Task set:
**1.** In the biography of Wilfredo Barrientos below, in what year did he win the league title with Xelajú MC?
**2.** Carry on the biography of Wilfredo Barrientos past its final sentence, in the same encyclopedic style.

Wilfredo Barrientos

Personal information
- Full name: Wilfredo Ramón Barrientos Valdés
- Date of birth: 29 July 1946 (age 80)
- Place of birth: Rancagua, Chile
- Position: Forward

Youth career
- O'Higgins

Senior career*
- Years: Team / Apps / (Gls)
- O'Higgins
- Colchagua
- Chiprodal
- Colchagua
- 1974: Izabal JC [es]
- 1974–1978: Sonsonate
- 1978–1979: UES
- 1979–1982: Xelajú MC

= Wilfredo Barrientos =

Chilean footballer (born 1946)

Wilfredo Ramón Barrientos Valdés (born 29 July 1946), also known as Willy Barrientos, is a Chilean former professional footballer who played as a forward for clubs in Chile and Central America.

==Playing career==
Barientos is a product of O'Higgins youth system, playing after for Colchagua and Chiprodal de Graneros, with whom he won the Campeonato Regional Zona Central.

He emigrated to Central America and spent ten years in Guatemala and five years in El Salvador. In Guatemala, he played for Izabal JC and Xelajú MC, with whom he won the league title in 1980 with his compatriot Javier Mascaró as coach. In El Salvador he played for both Sonsonate and Universidad de El Salvador.

Data section:
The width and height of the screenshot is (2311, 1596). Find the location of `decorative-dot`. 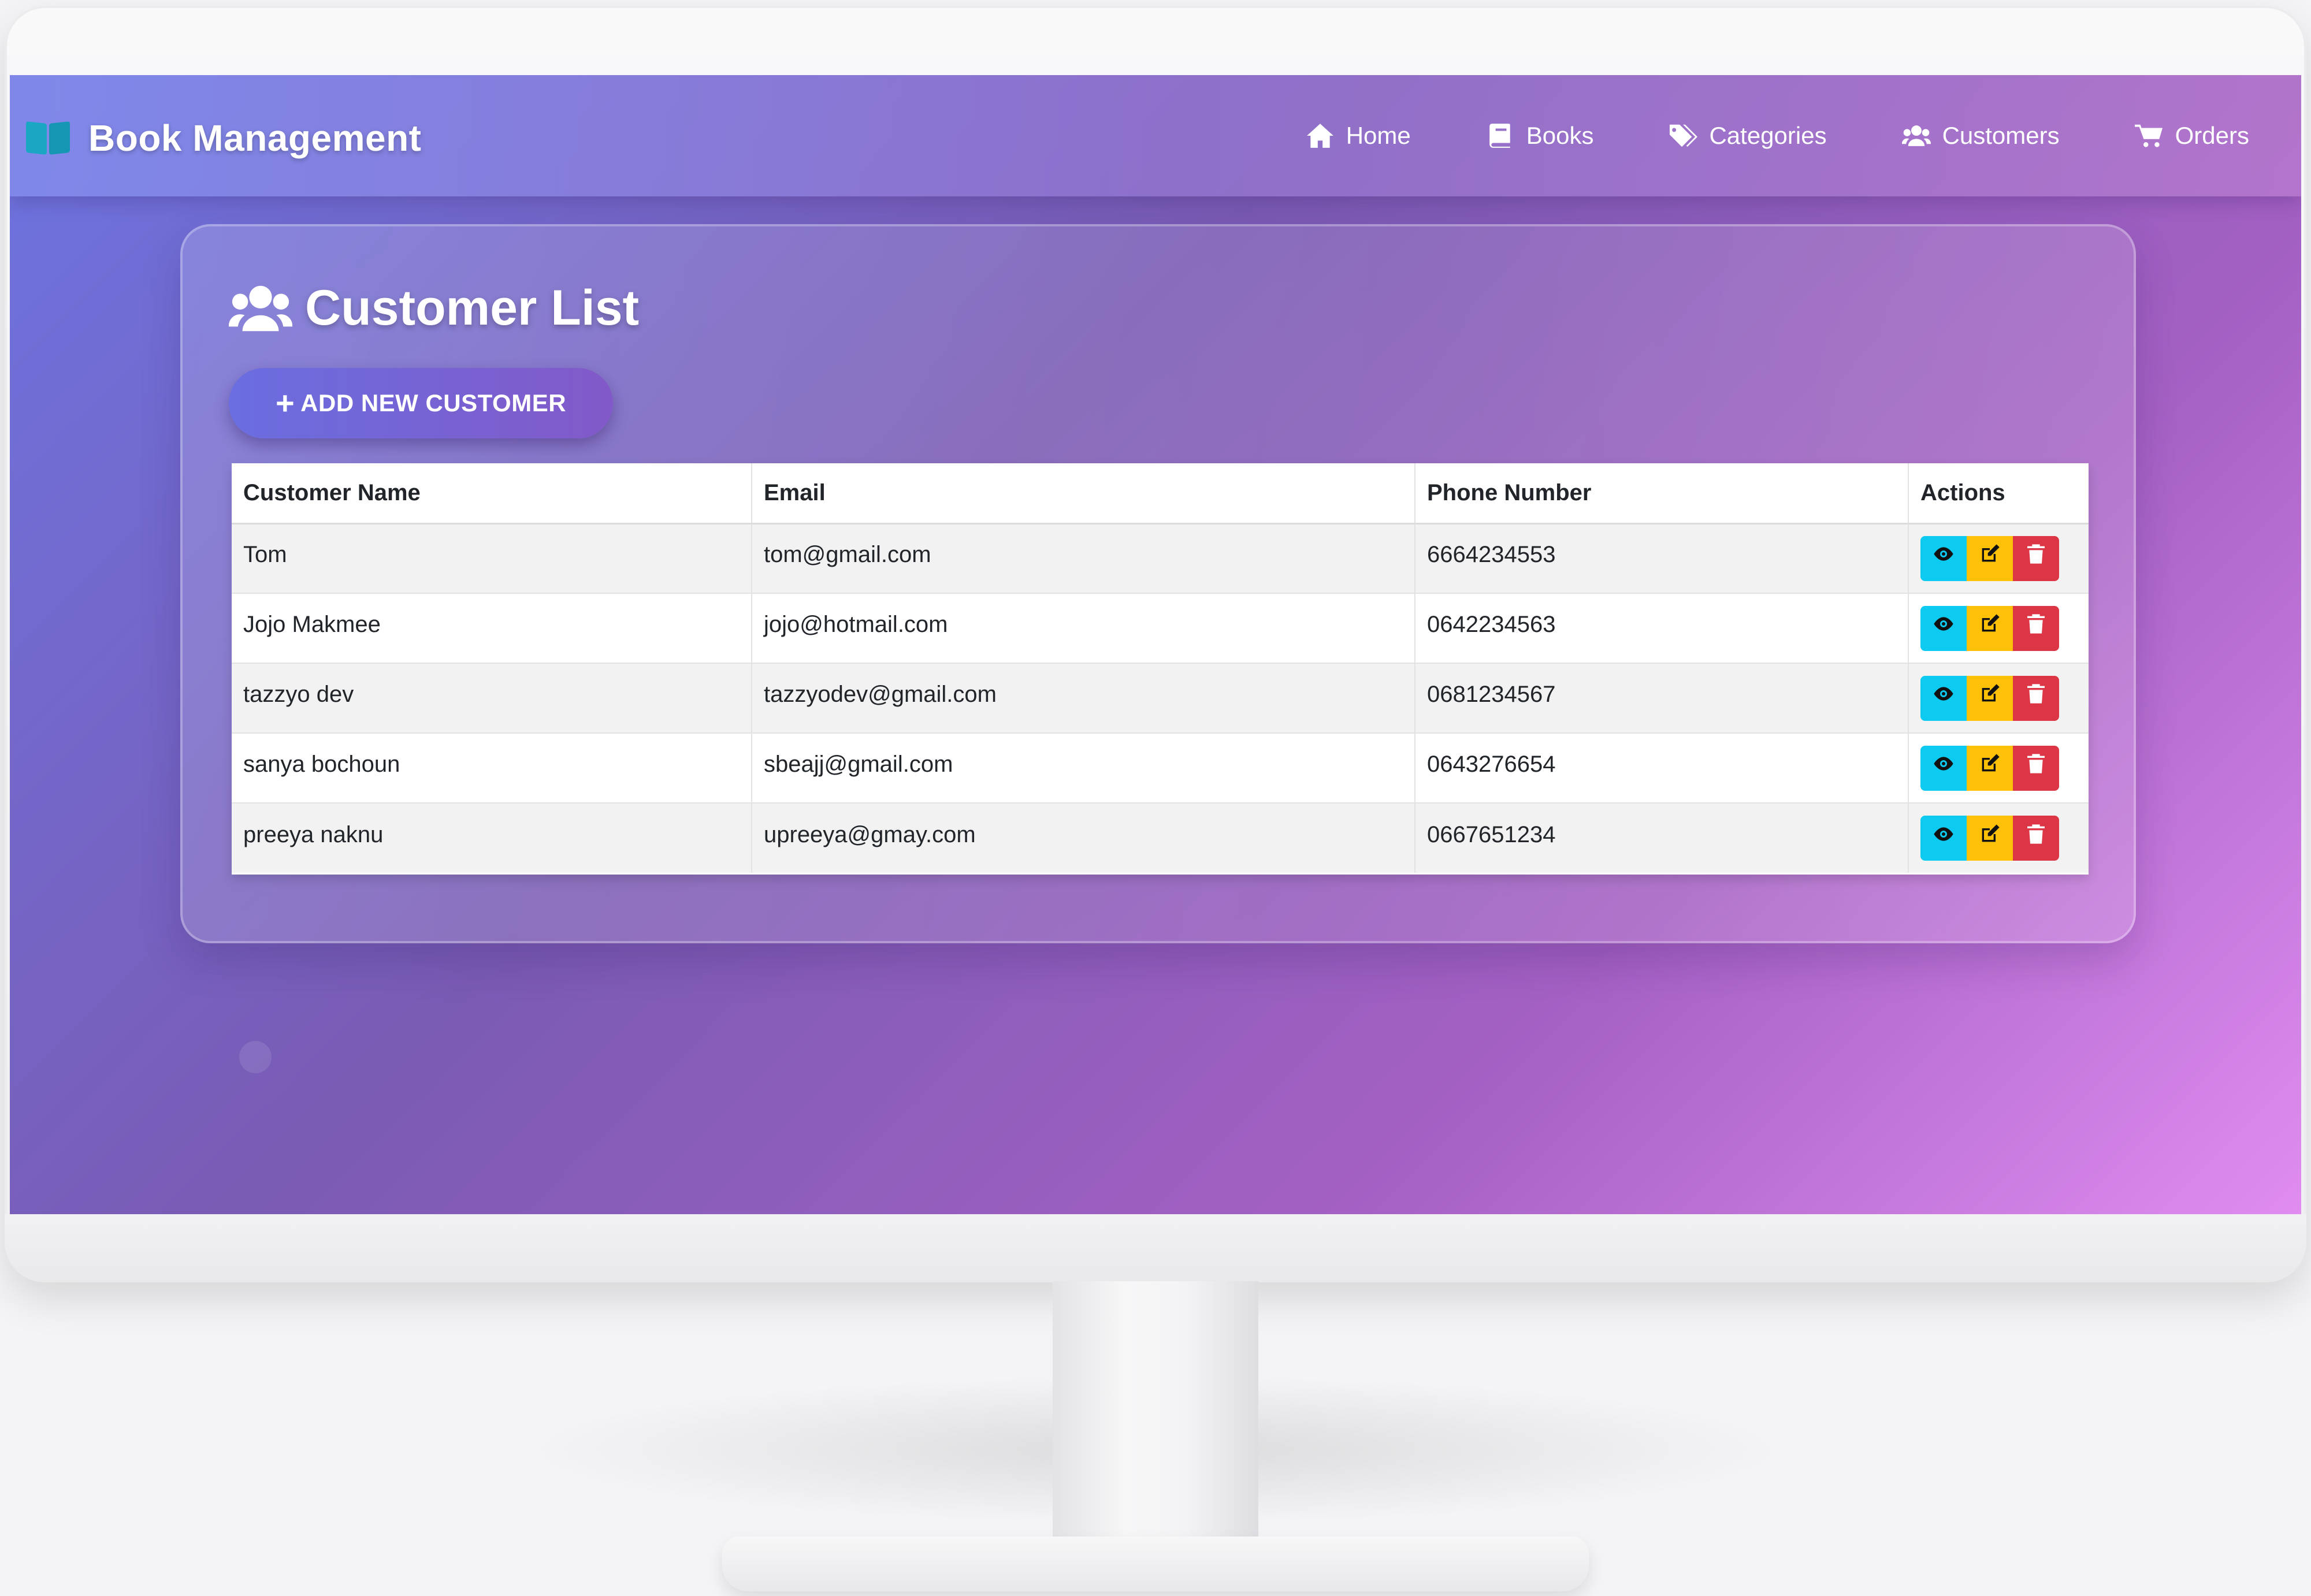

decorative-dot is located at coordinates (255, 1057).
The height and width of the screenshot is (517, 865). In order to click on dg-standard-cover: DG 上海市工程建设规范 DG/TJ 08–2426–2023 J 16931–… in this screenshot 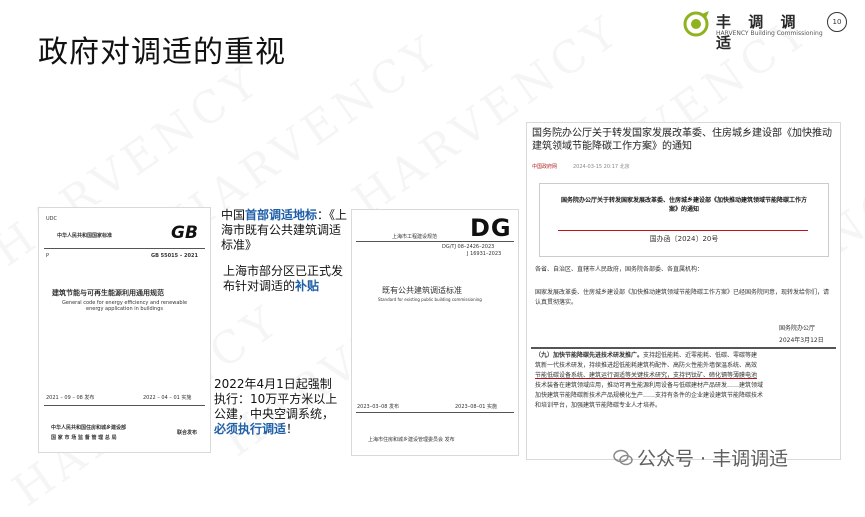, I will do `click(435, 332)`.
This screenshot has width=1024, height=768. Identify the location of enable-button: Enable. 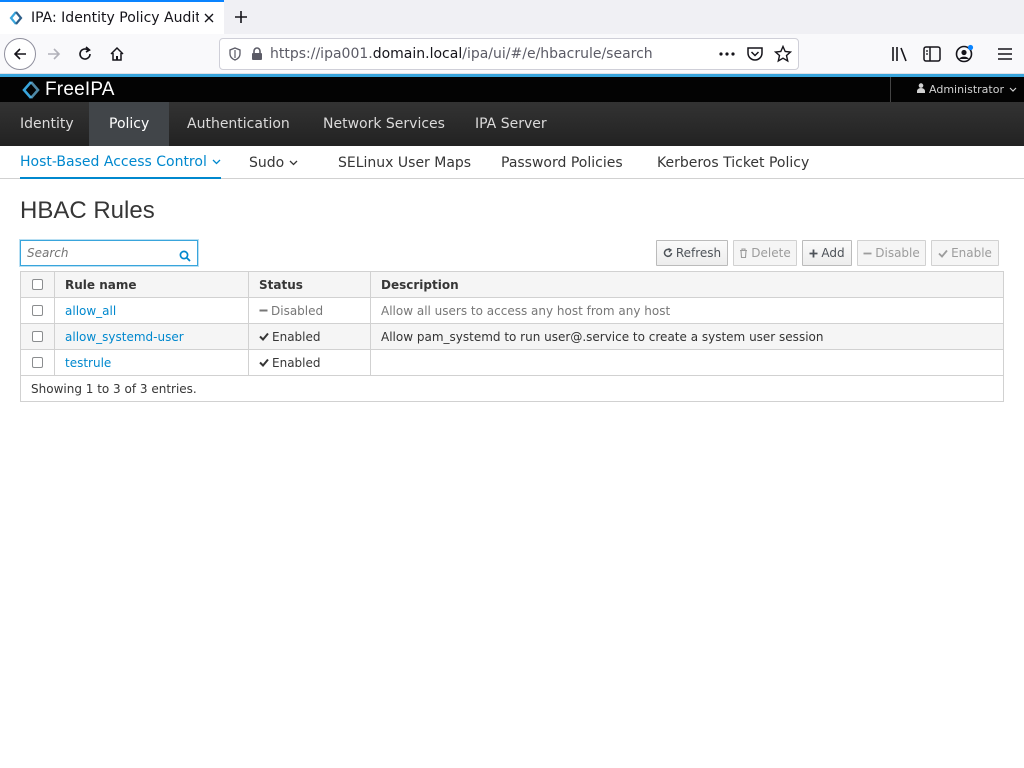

Outputs for the tasks:
**1.** 1980

**2.**
==Coaching career==
Barrientos has developed an extensive career as coach of youth players, men and women, in the United States, also winning many titles in New York.

==Personal life==
He is the uncle of the former professional footballer and current coach Henry Barrientos, whom he suggested to move towards Central America at the end of 1989. In addition, his brother and Henry's father, served as director for O'Higgins.

Both Wilfredo and his nephew, Henry, were coached by the Chilean coach Rolando Torino.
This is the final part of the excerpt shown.